Extracted data entries

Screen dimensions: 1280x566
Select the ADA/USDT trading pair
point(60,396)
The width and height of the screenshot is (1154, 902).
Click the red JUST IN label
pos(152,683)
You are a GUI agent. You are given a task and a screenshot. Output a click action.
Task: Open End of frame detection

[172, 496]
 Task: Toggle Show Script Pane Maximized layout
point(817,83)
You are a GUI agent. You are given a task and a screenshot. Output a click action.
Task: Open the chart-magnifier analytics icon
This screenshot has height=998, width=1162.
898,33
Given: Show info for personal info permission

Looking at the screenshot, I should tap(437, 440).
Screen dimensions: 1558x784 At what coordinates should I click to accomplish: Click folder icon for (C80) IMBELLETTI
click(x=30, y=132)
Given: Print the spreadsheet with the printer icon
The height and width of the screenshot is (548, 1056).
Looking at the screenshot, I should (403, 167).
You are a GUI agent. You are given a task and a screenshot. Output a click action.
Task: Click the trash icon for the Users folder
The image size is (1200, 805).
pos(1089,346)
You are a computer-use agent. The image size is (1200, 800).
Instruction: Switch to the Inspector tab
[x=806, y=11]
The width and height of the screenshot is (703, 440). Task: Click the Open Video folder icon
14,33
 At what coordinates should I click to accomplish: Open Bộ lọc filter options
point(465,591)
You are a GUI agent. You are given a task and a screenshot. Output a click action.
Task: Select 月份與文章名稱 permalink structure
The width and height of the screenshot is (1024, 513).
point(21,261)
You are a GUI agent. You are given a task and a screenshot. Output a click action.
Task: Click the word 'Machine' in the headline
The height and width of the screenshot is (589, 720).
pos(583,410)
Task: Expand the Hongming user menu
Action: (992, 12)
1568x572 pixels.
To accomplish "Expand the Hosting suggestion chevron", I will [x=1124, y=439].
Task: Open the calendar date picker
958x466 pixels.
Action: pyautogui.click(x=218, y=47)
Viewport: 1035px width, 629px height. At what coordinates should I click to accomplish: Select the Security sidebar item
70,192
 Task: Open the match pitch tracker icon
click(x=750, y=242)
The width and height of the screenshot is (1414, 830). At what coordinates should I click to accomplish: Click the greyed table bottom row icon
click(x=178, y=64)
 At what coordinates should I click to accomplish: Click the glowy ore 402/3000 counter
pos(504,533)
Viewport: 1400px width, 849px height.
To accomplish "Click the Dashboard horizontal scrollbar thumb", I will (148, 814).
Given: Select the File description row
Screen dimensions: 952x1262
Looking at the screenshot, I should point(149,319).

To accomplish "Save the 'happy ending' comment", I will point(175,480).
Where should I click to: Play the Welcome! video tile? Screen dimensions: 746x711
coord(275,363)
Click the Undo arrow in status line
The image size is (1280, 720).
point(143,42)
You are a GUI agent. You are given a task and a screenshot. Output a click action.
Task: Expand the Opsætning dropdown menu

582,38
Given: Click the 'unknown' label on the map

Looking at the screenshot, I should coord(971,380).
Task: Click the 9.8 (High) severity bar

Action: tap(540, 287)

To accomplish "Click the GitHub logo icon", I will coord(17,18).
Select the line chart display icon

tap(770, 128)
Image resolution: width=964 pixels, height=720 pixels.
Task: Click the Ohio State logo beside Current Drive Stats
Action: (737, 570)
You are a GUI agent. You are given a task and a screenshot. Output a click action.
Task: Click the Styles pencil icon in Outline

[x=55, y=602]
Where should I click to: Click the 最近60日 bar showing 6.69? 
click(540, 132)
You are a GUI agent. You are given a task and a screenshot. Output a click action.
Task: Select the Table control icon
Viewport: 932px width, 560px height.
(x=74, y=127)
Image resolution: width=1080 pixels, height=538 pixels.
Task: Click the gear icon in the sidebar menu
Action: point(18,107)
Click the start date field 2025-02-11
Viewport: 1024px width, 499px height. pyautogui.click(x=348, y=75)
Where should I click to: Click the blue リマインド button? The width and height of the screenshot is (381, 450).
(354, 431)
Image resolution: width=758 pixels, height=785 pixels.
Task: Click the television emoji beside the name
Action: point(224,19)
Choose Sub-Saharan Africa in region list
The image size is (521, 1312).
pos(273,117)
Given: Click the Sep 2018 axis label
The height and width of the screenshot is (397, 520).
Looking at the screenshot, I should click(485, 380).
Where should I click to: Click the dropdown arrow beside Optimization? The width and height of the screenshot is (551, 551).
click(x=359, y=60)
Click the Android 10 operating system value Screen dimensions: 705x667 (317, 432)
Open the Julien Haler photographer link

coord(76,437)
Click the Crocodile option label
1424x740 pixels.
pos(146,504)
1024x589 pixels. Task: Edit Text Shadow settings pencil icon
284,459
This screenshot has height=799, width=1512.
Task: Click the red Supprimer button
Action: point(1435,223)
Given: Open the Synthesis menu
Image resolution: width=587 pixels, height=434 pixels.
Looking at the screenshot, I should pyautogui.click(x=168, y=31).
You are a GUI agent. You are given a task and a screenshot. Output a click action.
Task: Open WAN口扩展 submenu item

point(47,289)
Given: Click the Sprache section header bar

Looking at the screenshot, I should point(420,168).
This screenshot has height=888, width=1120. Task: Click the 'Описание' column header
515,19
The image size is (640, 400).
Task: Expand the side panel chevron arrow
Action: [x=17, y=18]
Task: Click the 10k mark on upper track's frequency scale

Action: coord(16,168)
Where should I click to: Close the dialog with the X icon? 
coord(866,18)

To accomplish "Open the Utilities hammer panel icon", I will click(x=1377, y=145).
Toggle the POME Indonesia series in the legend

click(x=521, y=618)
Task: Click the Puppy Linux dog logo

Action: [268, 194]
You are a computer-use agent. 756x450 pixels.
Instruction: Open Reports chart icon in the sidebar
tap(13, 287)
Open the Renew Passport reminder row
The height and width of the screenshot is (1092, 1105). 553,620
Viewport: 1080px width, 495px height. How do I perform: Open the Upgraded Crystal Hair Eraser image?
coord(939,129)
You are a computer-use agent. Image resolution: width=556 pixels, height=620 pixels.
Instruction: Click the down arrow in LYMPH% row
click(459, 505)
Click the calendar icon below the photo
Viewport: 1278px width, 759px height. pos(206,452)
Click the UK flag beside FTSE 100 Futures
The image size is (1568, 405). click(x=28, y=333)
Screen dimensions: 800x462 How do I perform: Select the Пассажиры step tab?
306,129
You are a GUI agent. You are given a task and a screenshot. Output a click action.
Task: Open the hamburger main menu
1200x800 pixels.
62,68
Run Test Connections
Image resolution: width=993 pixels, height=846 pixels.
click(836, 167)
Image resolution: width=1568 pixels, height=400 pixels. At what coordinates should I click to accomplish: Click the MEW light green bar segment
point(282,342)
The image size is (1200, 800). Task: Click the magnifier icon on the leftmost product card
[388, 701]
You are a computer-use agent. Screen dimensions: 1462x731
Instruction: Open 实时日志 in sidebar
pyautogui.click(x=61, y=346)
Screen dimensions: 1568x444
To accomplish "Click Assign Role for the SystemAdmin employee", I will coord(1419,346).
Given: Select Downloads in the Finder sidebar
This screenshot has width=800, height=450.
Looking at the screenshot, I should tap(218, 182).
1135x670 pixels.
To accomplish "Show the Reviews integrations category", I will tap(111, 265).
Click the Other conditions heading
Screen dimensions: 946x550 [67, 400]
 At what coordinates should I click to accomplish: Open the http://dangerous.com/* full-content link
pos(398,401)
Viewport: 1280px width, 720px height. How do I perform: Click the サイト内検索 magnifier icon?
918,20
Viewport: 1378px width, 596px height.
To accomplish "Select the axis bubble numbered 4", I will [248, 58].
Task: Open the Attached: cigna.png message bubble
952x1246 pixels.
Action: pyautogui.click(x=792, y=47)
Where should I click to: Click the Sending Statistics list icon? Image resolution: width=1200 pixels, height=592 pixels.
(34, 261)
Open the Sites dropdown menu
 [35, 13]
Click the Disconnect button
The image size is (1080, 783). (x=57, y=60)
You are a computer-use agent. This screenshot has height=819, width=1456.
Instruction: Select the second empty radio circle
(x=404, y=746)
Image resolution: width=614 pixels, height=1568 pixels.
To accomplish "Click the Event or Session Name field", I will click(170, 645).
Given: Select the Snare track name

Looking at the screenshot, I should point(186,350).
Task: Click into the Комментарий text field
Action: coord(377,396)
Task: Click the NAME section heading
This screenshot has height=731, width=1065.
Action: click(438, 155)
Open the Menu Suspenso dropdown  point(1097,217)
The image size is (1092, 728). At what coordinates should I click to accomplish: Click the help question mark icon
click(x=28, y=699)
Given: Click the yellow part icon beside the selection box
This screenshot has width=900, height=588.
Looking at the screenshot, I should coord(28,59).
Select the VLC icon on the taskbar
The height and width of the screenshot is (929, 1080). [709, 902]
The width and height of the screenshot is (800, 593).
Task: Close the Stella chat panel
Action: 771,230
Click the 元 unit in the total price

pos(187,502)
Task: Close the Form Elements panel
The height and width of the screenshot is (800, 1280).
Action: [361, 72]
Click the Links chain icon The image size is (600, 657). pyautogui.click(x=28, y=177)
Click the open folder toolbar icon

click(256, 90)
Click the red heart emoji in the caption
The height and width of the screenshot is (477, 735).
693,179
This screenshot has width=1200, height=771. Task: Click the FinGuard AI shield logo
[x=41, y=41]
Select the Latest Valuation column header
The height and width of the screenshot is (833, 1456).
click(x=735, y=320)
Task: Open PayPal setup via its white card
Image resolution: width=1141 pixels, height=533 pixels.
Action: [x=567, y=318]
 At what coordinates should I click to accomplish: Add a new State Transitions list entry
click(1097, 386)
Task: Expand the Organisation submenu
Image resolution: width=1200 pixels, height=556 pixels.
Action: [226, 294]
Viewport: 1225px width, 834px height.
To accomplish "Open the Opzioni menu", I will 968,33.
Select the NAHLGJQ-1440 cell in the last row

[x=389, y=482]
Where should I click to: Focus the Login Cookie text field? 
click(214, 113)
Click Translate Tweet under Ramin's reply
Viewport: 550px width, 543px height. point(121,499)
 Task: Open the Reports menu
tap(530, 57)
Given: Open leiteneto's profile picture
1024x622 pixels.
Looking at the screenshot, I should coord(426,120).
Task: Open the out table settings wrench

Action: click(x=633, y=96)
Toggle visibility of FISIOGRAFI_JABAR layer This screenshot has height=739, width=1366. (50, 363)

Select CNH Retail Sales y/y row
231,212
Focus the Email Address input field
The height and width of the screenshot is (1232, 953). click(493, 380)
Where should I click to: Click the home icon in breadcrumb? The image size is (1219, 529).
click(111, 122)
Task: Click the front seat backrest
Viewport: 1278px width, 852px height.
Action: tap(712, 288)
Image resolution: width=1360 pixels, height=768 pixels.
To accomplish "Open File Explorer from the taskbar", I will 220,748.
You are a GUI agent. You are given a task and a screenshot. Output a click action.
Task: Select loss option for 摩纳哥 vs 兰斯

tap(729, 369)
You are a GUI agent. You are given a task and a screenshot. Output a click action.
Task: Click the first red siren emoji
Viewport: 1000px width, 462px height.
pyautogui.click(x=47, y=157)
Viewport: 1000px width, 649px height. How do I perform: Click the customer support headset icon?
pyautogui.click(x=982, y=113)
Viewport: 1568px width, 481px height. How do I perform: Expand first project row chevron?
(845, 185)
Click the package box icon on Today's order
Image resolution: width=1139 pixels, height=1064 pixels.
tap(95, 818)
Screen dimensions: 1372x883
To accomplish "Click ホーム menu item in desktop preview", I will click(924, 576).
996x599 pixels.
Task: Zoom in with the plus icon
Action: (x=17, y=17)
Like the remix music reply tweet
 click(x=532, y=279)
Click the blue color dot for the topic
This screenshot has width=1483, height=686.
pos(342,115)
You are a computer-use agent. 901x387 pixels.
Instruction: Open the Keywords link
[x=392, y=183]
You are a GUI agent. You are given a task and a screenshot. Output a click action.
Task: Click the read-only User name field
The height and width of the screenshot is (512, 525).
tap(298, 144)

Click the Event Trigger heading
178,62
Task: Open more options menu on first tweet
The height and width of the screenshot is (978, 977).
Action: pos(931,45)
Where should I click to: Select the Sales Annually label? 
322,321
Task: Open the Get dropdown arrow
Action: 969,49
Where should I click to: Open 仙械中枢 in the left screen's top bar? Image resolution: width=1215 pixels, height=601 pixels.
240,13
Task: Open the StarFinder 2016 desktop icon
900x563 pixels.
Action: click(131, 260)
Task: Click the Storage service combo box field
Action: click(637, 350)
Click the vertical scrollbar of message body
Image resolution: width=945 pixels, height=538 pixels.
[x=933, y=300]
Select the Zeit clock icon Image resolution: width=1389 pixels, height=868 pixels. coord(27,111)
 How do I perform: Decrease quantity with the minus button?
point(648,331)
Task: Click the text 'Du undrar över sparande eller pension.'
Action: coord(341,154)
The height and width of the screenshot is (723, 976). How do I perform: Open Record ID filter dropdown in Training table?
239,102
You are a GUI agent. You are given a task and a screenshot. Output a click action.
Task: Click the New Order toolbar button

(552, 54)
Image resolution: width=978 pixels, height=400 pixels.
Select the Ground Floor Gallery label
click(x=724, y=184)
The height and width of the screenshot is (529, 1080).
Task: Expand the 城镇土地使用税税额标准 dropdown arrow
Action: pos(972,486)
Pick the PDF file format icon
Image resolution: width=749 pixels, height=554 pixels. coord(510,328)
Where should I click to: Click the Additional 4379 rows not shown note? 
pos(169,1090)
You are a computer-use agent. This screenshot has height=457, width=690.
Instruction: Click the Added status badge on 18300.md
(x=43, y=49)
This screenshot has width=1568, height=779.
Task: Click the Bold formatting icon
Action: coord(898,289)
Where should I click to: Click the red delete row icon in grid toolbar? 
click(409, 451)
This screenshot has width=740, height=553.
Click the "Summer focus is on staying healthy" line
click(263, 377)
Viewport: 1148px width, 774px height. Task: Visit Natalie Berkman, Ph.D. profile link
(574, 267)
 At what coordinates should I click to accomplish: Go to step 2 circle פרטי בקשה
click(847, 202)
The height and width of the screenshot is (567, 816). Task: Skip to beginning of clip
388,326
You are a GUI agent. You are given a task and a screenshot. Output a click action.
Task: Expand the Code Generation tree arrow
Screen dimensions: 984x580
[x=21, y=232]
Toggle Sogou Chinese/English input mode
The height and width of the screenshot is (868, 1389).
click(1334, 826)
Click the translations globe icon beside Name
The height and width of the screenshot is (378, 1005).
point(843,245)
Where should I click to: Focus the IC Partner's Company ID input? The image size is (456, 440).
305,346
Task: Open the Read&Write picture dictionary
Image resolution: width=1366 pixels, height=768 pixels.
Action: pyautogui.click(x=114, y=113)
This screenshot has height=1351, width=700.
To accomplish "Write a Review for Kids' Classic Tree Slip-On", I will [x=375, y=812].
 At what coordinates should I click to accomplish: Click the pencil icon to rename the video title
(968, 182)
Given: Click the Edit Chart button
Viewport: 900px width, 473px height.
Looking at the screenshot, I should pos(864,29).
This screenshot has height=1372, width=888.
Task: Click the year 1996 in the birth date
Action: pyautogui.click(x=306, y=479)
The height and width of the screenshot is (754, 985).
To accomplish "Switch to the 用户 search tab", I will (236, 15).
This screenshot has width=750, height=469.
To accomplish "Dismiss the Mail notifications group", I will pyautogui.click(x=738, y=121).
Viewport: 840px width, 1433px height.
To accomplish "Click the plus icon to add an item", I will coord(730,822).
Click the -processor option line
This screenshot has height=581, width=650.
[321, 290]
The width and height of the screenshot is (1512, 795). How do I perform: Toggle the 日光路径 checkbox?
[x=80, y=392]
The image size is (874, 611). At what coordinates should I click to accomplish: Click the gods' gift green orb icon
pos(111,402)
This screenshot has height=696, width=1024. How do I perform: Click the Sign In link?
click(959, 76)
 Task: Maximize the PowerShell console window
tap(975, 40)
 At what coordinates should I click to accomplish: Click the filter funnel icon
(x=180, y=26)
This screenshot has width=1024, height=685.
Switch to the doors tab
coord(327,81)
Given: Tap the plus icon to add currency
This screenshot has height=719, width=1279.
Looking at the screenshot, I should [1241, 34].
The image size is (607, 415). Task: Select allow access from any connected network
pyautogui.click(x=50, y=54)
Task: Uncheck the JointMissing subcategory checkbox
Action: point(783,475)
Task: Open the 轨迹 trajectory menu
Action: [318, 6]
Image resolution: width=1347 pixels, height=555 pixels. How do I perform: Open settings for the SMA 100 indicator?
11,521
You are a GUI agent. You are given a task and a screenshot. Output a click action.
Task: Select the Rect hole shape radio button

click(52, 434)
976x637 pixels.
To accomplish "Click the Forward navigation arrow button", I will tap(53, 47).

:: Exercise brief ::
Beginning at the line with "The height and width of the screenshot is (833, 1456)." and ending at the line with "Viewport: 1225px width, 834px height.", reproduce each line of the data above exactly, and add no other lines.

:: Task response ::
The height and width of the screenshot is (833, 1456).
click(x=735, y=320)
Task: Open PayPal setup via its white card
Image resolution: width=1141 pixels, height=533 pixels.
Action: [x=567, y=318]
 At what coordinates should I click to accomplish: Add a new State Transitions list entry
click(1097, 386)
Task: Expand the Organisation submenu
Image resolution: width=1200 pixels, height=556 pixels.
Action: [226, 294]
Viewport: 1225px width, 834px height.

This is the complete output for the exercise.